→ **WHAT TO DO**:
Once the line containing "Instruction: Mute the video volume" is located, give it again exactly, together with each line that follows it to the end of the entries, and add nothing else.

→ **DATA SUPPLIED**:

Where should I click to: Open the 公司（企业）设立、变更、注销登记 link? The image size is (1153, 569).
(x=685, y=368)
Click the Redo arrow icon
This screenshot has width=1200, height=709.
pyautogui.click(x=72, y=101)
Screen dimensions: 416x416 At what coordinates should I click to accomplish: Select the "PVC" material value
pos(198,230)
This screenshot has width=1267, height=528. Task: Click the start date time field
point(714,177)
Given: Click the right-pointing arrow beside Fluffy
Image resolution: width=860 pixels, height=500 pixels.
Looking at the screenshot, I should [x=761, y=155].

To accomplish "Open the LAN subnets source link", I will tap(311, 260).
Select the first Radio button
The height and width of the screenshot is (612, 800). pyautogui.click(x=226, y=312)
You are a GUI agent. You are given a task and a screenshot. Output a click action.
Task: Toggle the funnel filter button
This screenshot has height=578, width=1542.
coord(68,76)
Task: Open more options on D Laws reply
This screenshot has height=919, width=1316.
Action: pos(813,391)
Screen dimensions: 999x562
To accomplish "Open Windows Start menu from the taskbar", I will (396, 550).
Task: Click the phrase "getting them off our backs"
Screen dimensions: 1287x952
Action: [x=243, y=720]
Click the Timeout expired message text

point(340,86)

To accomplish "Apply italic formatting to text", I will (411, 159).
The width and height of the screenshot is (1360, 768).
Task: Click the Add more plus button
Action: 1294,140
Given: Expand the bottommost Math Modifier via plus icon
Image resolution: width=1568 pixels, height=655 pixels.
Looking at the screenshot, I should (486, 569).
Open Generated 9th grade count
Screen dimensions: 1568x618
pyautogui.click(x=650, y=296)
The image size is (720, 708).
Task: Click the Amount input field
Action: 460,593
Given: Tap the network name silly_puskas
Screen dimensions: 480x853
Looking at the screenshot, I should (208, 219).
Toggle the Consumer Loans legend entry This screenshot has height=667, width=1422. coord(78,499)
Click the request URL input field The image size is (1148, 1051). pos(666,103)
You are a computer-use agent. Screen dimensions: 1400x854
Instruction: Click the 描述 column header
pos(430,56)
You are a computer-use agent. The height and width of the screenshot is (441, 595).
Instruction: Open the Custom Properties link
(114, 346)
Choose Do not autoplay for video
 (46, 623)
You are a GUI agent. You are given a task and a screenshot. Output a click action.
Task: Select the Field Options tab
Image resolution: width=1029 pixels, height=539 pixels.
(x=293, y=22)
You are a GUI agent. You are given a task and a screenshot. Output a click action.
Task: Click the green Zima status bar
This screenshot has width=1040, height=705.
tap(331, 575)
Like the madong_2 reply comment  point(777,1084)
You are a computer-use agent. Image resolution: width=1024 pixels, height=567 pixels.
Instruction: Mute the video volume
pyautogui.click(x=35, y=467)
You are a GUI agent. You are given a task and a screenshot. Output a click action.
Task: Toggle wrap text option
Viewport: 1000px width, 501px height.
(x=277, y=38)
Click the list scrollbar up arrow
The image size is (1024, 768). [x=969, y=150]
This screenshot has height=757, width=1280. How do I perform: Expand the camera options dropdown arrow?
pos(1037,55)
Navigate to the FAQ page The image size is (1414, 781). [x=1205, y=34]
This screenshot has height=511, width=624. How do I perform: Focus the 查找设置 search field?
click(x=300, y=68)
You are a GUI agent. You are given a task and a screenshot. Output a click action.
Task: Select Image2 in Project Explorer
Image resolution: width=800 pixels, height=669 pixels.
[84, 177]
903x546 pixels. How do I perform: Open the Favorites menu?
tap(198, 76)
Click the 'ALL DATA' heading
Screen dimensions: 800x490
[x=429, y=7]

→ **RESPONSE TO THE TASK**:
Instruction: Mute the video volume
pyautogui.click(x=35, y=467)
You are a GUI agent. You are given a task and a screenshot. Output a click action.
Task: Toggle wrap text option
Viewport: 1000px width, 501px height.
(x=277, y=38)
Click the list scrollbar up arrow
The image size is (1024, 768). [x=969, y=150]
This screenshot has height=757, width=1280. How do I perform: Expand the camera options dropdown arrow?
pos(1037,55)
Navigate to the FAQ page The image size is (1414, 781). [x=1205, y=34]
This screenshot has height=511, width=624. How do I perform: Focus the 查找设置 search field?
click(x=300, y=68)
You are a GUI agent. You are given a task and a screenshot. Output a click action.
Task: Select Image2 in Project Explorer
Image resolution: width=800 pixels, height=669 pixels.
[84, 177]
903x546 pixels. How do I perform: Open the Favorites menu?
tap(198, 76)
Click the 'ALL DATA' heading
Screen dimensions: 800x490
[x=429, y=7]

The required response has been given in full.